What is 4 quadrant real estate? ›

The four primary ways investors can gain exposure to commercial real estate are private equity, public equity, private debt and public debt. This Viewpoint is the first in a series that will explore the relationship between each investment vehicle, or quadrant, which is complex and highly interdependent.

What are the three pillars of real estate? ›

Three Pillars of Real Estate Investment: Income, Appreciation, and Tax Advantages.

What is core 4 in business? ›

Susan Loconto Penta. At MIDIOR, we talk about a handful of measures that we call the Core Four: Revenue, Profitability, Quality and Market Share.
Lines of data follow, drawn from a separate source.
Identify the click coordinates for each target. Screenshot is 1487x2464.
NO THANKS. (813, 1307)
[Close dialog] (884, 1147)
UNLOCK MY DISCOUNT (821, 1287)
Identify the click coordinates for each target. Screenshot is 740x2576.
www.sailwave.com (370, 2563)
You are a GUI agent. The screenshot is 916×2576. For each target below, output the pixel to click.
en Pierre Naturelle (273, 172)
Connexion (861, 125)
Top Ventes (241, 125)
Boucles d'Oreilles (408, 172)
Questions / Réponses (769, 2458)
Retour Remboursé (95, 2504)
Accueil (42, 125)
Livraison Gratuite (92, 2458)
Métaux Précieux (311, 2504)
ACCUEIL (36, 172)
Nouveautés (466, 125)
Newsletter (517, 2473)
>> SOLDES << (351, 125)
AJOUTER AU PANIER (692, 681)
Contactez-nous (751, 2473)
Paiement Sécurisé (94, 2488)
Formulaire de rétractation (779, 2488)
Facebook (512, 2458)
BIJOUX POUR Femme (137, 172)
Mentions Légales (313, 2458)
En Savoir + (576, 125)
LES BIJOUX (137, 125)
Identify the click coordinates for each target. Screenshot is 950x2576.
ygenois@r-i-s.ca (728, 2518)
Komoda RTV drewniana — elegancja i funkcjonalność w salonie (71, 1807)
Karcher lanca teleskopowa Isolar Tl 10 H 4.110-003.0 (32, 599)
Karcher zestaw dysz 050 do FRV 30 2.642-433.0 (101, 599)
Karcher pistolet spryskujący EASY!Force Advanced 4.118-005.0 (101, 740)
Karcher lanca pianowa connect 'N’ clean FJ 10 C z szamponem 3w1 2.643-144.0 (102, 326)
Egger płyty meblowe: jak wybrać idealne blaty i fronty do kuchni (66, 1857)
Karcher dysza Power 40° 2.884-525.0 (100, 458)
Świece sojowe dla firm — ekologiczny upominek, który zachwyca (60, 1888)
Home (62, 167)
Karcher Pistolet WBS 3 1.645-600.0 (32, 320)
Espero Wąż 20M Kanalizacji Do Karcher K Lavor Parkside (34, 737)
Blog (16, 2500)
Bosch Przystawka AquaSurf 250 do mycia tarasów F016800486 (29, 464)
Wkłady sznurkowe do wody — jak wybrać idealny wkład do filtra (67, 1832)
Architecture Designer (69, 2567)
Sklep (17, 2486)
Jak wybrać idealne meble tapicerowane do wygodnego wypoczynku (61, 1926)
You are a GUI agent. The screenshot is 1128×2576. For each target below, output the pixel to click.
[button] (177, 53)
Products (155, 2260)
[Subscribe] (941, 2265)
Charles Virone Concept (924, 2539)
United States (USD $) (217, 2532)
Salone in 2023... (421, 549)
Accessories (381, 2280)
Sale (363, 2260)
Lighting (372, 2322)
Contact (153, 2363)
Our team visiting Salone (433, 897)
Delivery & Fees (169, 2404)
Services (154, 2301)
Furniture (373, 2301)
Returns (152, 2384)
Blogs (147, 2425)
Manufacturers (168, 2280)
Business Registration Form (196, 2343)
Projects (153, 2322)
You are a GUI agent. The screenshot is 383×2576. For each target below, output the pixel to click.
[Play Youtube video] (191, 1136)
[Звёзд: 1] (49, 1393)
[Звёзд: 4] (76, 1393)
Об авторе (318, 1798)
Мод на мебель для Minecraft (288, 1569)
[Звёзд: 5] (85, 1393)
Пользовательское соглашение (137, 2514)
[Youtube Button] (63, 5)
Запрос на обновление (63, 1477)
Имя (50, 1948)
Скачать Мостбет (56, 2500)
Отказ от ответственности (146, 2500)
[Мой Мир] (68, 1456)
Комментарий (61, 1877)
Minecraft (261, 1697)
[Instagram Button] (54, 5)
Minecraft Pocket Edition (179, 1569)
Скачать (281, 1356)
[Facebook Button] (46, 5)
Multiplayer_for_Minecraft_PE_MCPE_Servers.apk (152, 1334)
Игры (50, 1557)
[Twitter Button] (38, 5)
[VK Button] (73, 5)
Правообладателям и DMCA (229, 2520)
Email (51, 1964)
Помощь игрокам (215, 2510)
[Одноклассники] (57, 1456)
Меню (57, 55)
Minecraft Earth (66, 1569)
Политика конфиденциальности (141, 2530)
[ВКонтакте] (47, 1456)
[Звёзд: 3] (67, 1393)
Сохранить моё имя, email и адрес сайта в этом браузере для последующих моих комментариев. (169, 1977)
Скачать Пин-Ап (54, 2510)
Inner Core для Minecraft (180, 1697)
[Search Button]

These basic measures form the cornerstone of any assessment of how well a product – or a business – is doing.

Top Articles
MouseSavers Frequently Asked Questions - MouseSavers.com
The world’s happiest (and unhappiest) countries have been revealed
Overton Funeral Home Waterloo Iowa
Shs Games 1V1 Lol
Math Playground Protractor
Doublelist Paducah Ky
AB Solutions Portal | Login
City Of Spokane Code Enforcement
Citi Card Thomas Rhett Presale
Bbc 5Live Schedule
Clairememory Scam
Elle Daily Horoscope Virgo
Identogo Brunswick Ga
FAQ: Pressure-Treated Wood
Learn2Serve Tabc Answers
Directions To 401 East Chestnut Street Louisville Kentucky
Q33 Bus Schedule Pdf
Billionaire Ken Griffin Doesn’t Like His Portrayal In GameStop Movie ‘Dumb Money,’ So He’s Throwing A Tantrum: Report
50 Shades Of Grey Movie 123Movies
Quadcitiesdaily
Menards Eau Claire Weekly Ad
Boscov's Bus Trips
Unionjobsclearinghouse
Parc Soleil Drowning
Mybiglots Net Associates
Talk To Me Showtimes Near Marcus Valley Grand Cinema
Craigslist Rome Ny
Sams Gas Price Sanford Fl
Craftsman Yt3000 Oil Capacity
Elanco Rebates.com 2022
Used 2 Seater Go Karts
Missing 2023 Showtimes Near Mjr Southgate
Bee And Willow Bar Cart
Tributes flow for Soundgarden singer Chris Cornell as cause of death revealed
RUB MASSAGE AUSTIN
42 Manufacturing jobs in Grayling
D3 Boards
My.lifeway.come/Redeem
Best Restaurant In Glendale Az
Is The Nun Based On a True Story?
R/Moissanite
Ross Dress For Less Hiring Near Me
Coffee County Tag Office Douglas Ga
Mybiglots Net Associates
Craigslist Binghamton Cars And Trucks By Owner
116 Cubic Inches To Cc
Helpers Needed At Once Bug Fables
Www Ventusky
Craigslist Psl
Sdn Dds
Land of Samurai: One Piece’s Wano Kuni Arc Explained
Palmyra Authentic Mediterranean Cuisine مطعم أبو سمرة
Latest Posts
Article information

Author: Velia Krajcik

Last Updated:

Views: 6030

Rating: 4.3 / 5 (54 voted)

Reviews: 93% of readers found this page helpful

Author information

Name: Velia Krajcik

Birthday: 1996-07-27

Address: 520 Balistreri Mount, South Armand, OR 60528

Phone: +466880739437

Job: Future Retail Associate

Hobby: Polo, Scouting, Worldbuilding, Cosplaying, Photography, Rowing, Nordic skating

Introduction: My name is Velia Krajcik, I am a handsome, clean, lucky, gleaming, magnificent, proud, glorious person who loves writing and wants to share my knowledge and understanding with you.